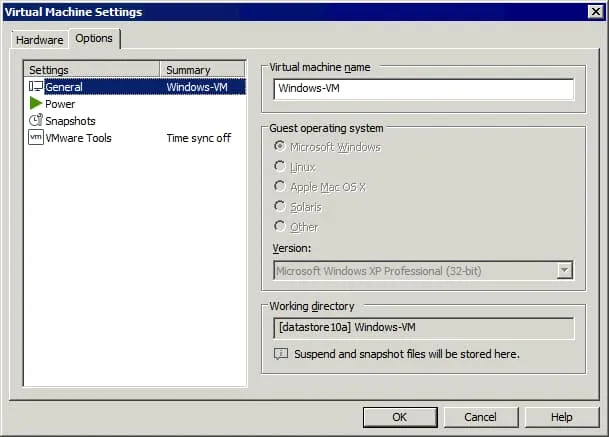The width and height of the screenshot is (609, 437).
Task: Select the Other guest OS option
Action: coord(280,225)
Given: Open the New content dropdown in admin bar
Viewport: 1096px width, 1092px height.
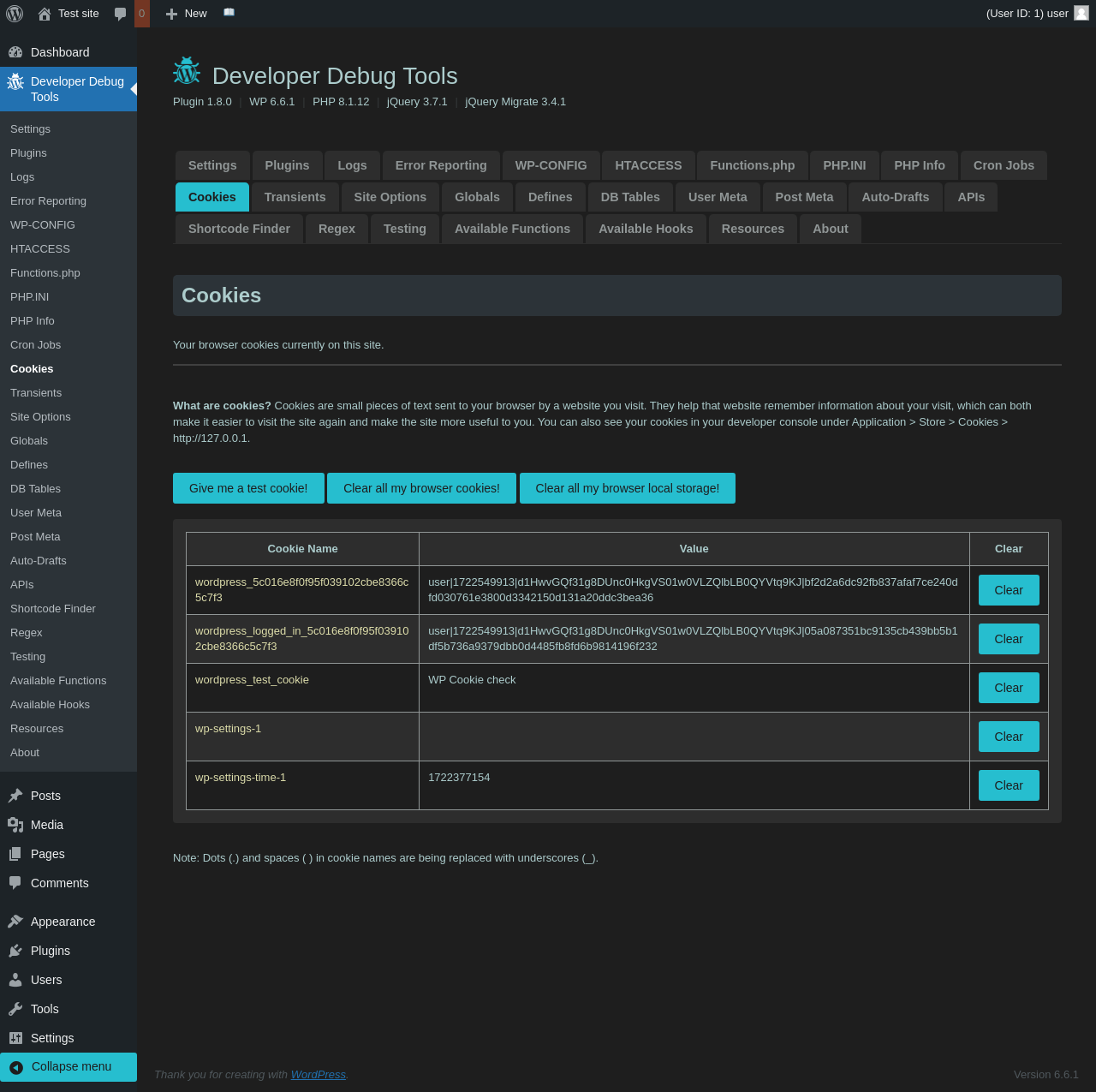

→ REQUIRED WORK
Write the lines from the line containing "Given: Open the" through the last line of the data out again exactly, and only those lines; pictures stay out.

→ ANSWER SPACE
Given: Open the New content dropdown in admin bar
Viewport: 1096px width, 1092px height.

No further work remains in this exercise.